# Must Reformat My Hard Drive Message



## Don M (Jul 1, 2006)

When I turned on one of my 211s early Sun am a message that said I had to reformat my external hard drive came up. It said I would lose all the current data. Any ideas on how I can save my data? I have not had any power outages or other problems. What could have happened? Thanks for any help.


----------



## Dish97 (Dec 19, 2009)

I'm afraid you're out of luck. Same thing happened to me about a month ago with my 622. I restored about a dozen movies over night. When I check later that day I had the same message. All 12 movies were restored but I could not access the EHD. Tried everything I could think of. No go. Finally reformatted. I always wondered if it was a problem with the EHD or a receiver glitch. I wonder how often this has happened?


----------



## ibglowin (Sep 10, 2002)

Try a hard reset on the receiver.


----------



## harsh (Jun 15, 2003)

ibglowin said:


> Try a hard reset on the receiver.


+1

Ignore the message and do a power plug reset before you do anything else.


----------



## Don M (Jul 1, 2006)

Thanks for the suggestions. I tried the receiver power plug reset, but the same message popped up afterwards. I tried just unplugging the HD, but no luck. I purchased a new WD 500 gb HD and will attach it to the 211. My question is, if I do not reformat the old HD would a computer tech be able to recover the data? If so, how would I tranfer it to the new HD so that it would be compatible with DISH? I have another 211 with an external HD and so far it is working fine. I also have an ext HD hooked to a 622 and it is working great also.


----------



## Jim5506 (Jun 7, 2004)

If you format the new drive and have access to a linux computer, you can copy the folder on the old drive to the new drive in linux and the recordings will be (hopefully) readable by your 211.
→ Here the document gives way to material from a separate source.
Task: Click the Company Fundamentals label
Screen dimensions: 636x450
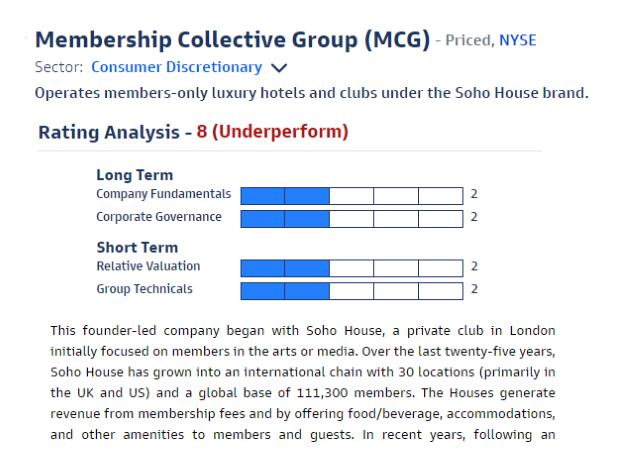Action: point(163,194)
I do not recall the name of the folder, perhaps others can illucidate.


----------



## P Smith (Jul 25, 2002)

"DishArc" for EHD [622/722].
Whole P3 (may exclude delay_buffer files) for 211/411 and "catalog.*" files from P1.


----------



## usmaak (Aug 12, 2007)

Hi.

I'm facing this exact problem right now. It just started tonight. Well, it started last week with intermittent errors, but now I'm getting the reformat message.

I have to admit that I'm pretty dumb when it comes to Linux. I have tried it a few times, but I never did much with it. I had a lot of shows on my external hard drive and I really want to get them back.

So my questions are:

1. Is there some way that I can use Linux without having a Linux machine? For instance, is it possible to use a bootable DVD with some version of Linux on it? If so, where can I find that version of Linux.
2. Is it possible to plug in both a new hard drive and the old one, and copy from the old one to the new one?
3. What folder(s) will need to be copied?
4. If possible, what are the commands for doing the copy?
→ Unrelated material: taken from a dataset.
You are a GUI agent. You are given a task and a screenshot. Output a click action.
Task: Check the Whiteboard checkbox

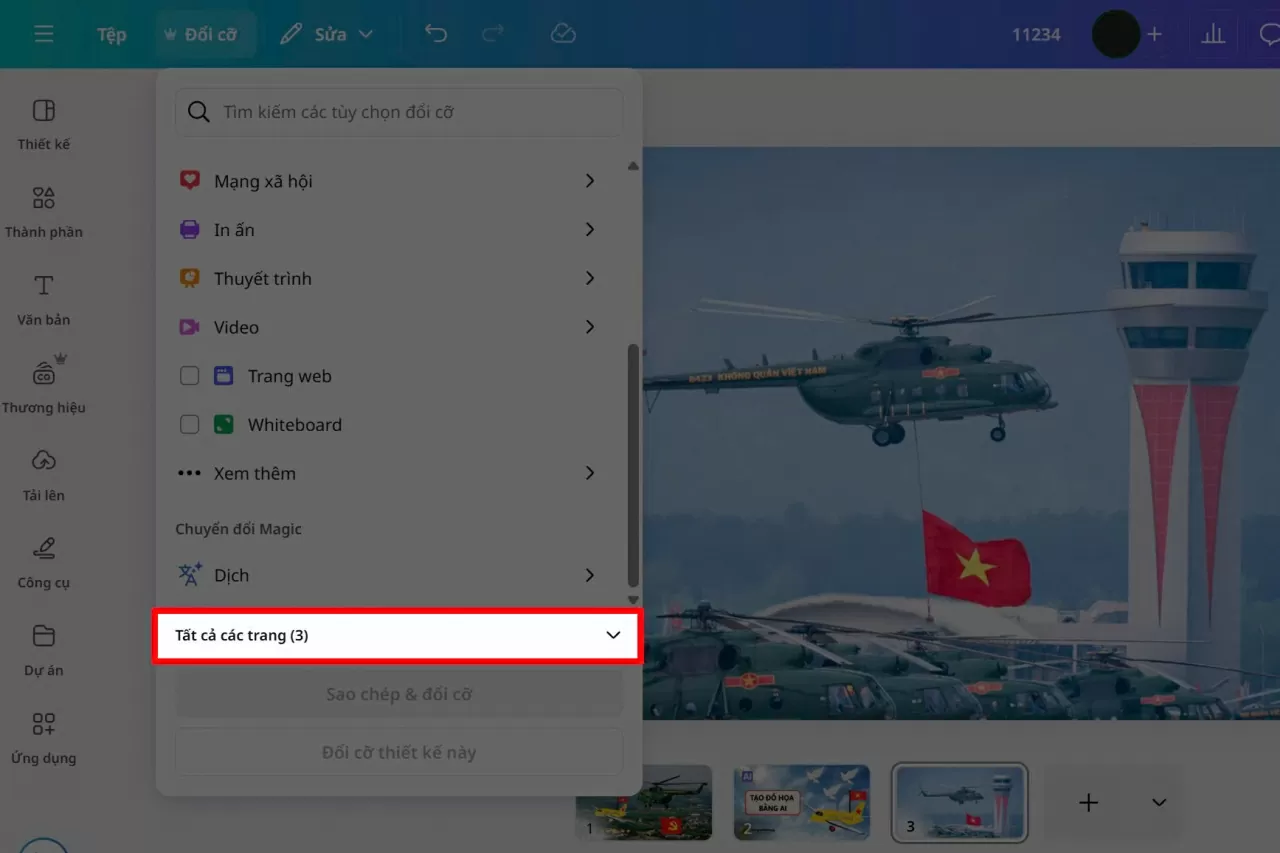coord(189,424)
Thanks for any help you can give. I'm desperate to salvage my shows, if possible.

-Dawn


----------



## P Smith (Jul 25, 2002)

Sure, any version of Ubuntu booted from CD (see its site for ISO) will do the job without installing onto your HDD.
Folders ? You didn't say what disk you have - 211 or 622/722 EHD. See my post above your.
Before transfer (it would be very simple in Ubuntu GUI - same as under Windows), connect new disk to your DVR and let it be formatted.


----------



## Michael P (Oct 27, 2004)

I used to get that message all the time on my 622. It usually happened when I left the EHD power supply unplugged for any length of time. I now keep the EHD powered up 24/7. I have not seen the reformat message ever since.

When I get the message I ignore it. Several times I had to wake up the EHD by connecting it to my Win XP machine then reconnecting it to the 622. This is with a Seagate 1.5 TB drive.


----------